4.1 Limitations and future directions
The findings of this study suggest that our ABT is a robust cognitive proxy of mood that can be tracked longitudinally. However, this study is limited in both temporal resolution of data collection and patient sample size. Identifying an index for mood that is independent of self- and clinician- reported assessments is an essential need of a successful treatment biomarker—one that this study suggests is filled by the ABT. The second essential component of a successful treatment biomarker is increased temporal specificity for tracking the effects of treatments like DBS. While the ABT has the potential to fill this need, the task data was collected at the same interval as the clinician-administered HDRS-17 scores. Thus, while we can resolve that ABT tracks mood as effectively as the HDRS-17, we cannot examine if changes in ABT due to different stimulation parameters occur on a faster time scale than the robust changes in HDRS-17 score. Future studies should investigate if ABT can track mood similarly to other depression inventories that can be collected at shorter time intervals such as the Computerized Adaptive Test–Depression Inventory (CAT-DI; Gibbons et al., 2012), or if ABT scores change on a faster time scale than HDRS-17. One way to identify the response latency of ABT is sampling at a greater number of time points throughout the course of treatment, perhaps by using an app-based collection of the ABT data which would be more accessible to patients for day-to-day screening than commuting to an office for behavioral monitoring.
Ideally, changes in ABT would occur on the order of minutes following changes in stimulation parameters or when effective stimulation is turned off, in which case there is no need to collect ABT scores more frequently than the HDRS-17 scores. Unfortunately, this was not reflected in the current dataset, as an analysis of the effect of stimulation status on bias scores for the Emory cohort yielded a non-significant result, indicating that ABT score did not change after turning off stimulation during the Emory outpatient visits. For this reason, stimulation status was excluded from the final iteration of the linear mixed-effect model. It is possible that this relationship between bias score and stimulation status, as well as the relationship between HDRS-17 score and bias intensity (subtle vs. overt) went undetected because the study was not adequately powered to identify these effects with a sample size of 10 DBS patients. Still, it is also possible that the brief wash-out duration allotted between stimulation parameter change and ABT data collection (15 min) within an outpatient session was insufficient for the ABT score to change and for that change to be detected. The true duration of stimulation effect wash-out is not known, though some evidence suggests a slower wash-out with SCC stimulation than for VCVS (Holtzheimer et al., 2017).

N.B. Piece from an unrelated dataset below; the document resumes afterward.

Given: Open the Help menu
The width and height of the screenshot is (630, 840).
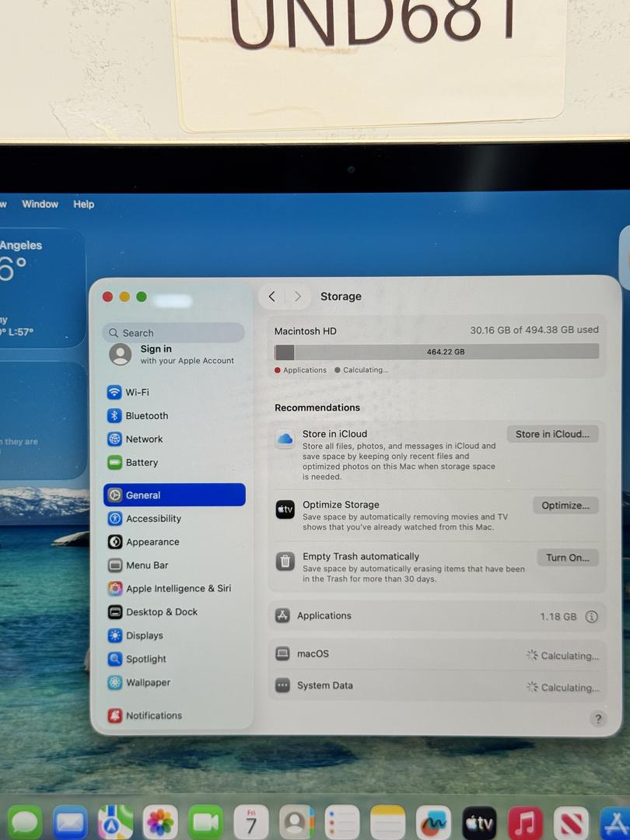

In any case, these effects warrant further psychometric investigation in larger normative populations and at an increased number of time points allowing for a longer wash-out period throughout the course of treatment before implications can be fully explored in the disease population. Future studies with higher power can further explore moderating factors of the predictive relationship between bias scores from the ABT and HDRS-17 scores, as well as the extent to which the ABT can show content validity beyond convergence with canonical scales. Additional routes of exploration include studying the effect of different stimulation parameters—such as amplitude and DBS contact locations—on bias scores and depression severity, or by examining the effects of demographic factors on the reported effect. For example, age is positively associated with a fading negative affective bias, where younger patients typically show a negative affective bias, and older adults show a bias toward positive information which is hypothesized to be driven by increased emotional regulation in later life (Marsh and Crawford, 2024). The small sample size of the current study was accompanied by a disproportionate age distribution between the DBS cohorts [M(13.63) = 50.89] and the non-clinical MTurk cohort [M(13.5) = 39.3], where the MTurk cohort was significantly younger than the DBS cohorts [t(93) = 2.31, p = 0.023]. Given that the MTurk cohort was utilized to identify a normalized measure of affective bias for comparison to the DBS cohorts, it is possible that the reported age difference affected our results. However, given that the older DBS cohort may have been pre-disposed to a higher positive score at baseline compared to our control dataset, this may suggest that the movement toward positive affect after stimulation that is detected in the current study is likely much smaller in magnitude than it would be for a younger cohort which may start at a more negative affective baseline value. Future investigation in a larger cohort which also controls for age may, in fact, find a stronger and more robust difference in affective bias with stimulation, or may allow for the detection within the shorter washout period after stimulation for which the current study was unable to detect any change. These future studies should also account for other factors that influence patient performance on the ABT including sex, ethnicity, and socioeconomic status.
5 Conclusion
In this study, we report a significant relationship between HDRS-17 scores and bias scores from our ABT in two separate cohorts of patients undergoing DBS for TRD. When these patients rated emotional faces shown in our ABT more negatively than non-depressed controls performing the same task, it was associated with greater depression severity. Although a similar effect has been shown with depressed patients taking oral antidepressants, to our knowledge, we report the first instance in which this effect is observed in patients undergoing DBS for TRD. Our findings represent a proof-of-concept for the potential use of our ABT as a cognitive proxy of mood that can be used to quickly evaluate the efficacy of different stimulation parameters within the growing field of neuromodulation for the purpose of treating mood disorders.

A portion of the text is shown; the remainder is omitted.